Llevar toda la vida haciendo algo sin pensar en si hemos elegido bien dicha actividad, no sólo nociva para la propia salud, sino, incluso, la menos apropiada al carácter personal, sería terrible. En especial, si dicho hábito o afición lo hemos convertido ya en un modo de ser.
Hablar de la lectura como un modo de ser significaría que los libros nos han tallado no sólo el cerebro, sino el carácter y la misma mirada hacia las cosas y las personas.
De hecho, cuando alguien dice que la lectura se ha transformado en su vida en un modo de ser habría que echarse a temblar. El mismo estupor experimentaría ante el sobrado escritor que afirma que si no escribiera, se moriría. Siempre que escucho esta expresión, a la que vive pegada la escritora Rosa Montero, recuerdo la idea, aquí parafraseada, de T. Bernhard: Lástima que dicha correlación no se corresponda con el principio de causalidad que invoca, porque, caso de que así fuera, la sociedad literaria se habría de ver libre de unos cuantos lenguaraces.
A mí me daría cierto repelús descubrir en este día que todo lo que soy y lo que no soy pudiera ser fruto conductista de las lecturas que me he chutado a lo largo de la vida. Me acongojaría un montón saber que las ideas que tengo son exclusivo producto de mi relación con los libros.
Aconsejaría, por tanto, más que dedicarnos a leer, considerásemos qué es lo que ha hecho la lectura de nosotros.
Que pensáramos, sobre todo, en lo que perdemos y en lo que ganamos invirtiendo nuestro ocio en la lectura, en lugar de hacer otro tipo de actividades.
Que analizásemos, siempre subjetivamente y sin ayuda de un libro, en qué se nos nota que somos lectores y en qué no.

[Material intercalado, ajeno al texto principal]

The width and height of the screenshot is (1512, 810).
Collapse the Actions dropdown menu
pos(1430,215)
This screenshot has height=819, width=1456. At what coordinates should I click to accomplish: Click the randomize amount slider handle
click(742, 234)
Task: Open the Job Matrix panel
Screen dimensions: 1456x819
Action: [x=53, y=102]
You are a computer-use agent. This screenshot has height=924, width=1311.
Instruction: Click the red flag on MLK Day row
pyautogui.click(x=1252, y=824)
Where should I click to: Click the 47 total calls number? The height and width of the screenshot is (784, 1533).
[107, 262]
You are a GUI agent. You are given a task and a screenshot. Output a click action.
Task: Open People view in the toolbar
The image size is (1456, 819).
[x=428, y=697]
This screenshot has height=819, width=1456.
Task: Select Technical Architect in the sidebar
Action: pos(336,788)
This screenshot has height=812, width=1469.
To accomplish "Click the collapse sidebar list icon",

Que evaluásemos si las decisiones que tomamos están determinadas por una página leída o, precisamente, por no haberla leído. Es curioso, y a la vez tranquilizador, que nunca se diga cuando alguien comete un crimen que el asesino lo perpetró después de leer un libro de Marías o de De Prada.
Los libros no son las cosas, ni las personas. Son un sucedáneo de lo que deseamos y no logramos. De ahí que resulte sospechosa esta tendencia tan habitual a desear más el simulacro que la realidad. Los libros, en lugar de conducirnos a los otros, nos llevan a otros libros, es decir, a atrincherarnos más en la propia intimidad.
Porque los libros nos ensimisman. Y a los escritores, ni te cuento. Sí, claro, lo digo por experiencia.
Más todavía: cuanto más se lee, menos comprensivas se vuelven las personas hacia la ignorancia de quienes no conocen una página siquiera de Mortadelo y Filemón.
La lectura no nos hace más libres, sino más esclavos de la necesidad de leer. Y en el ámbito de la necesidad, la libertad es un camelo. Así que, ¿cómo hablar de la lectura como espacio de libertad cuando la hemos convertido en una necesaria droga, sin la cual, decimos, no nos es posible vivir?
Desde luego, algo huele a podrido en esta forma de argumentar.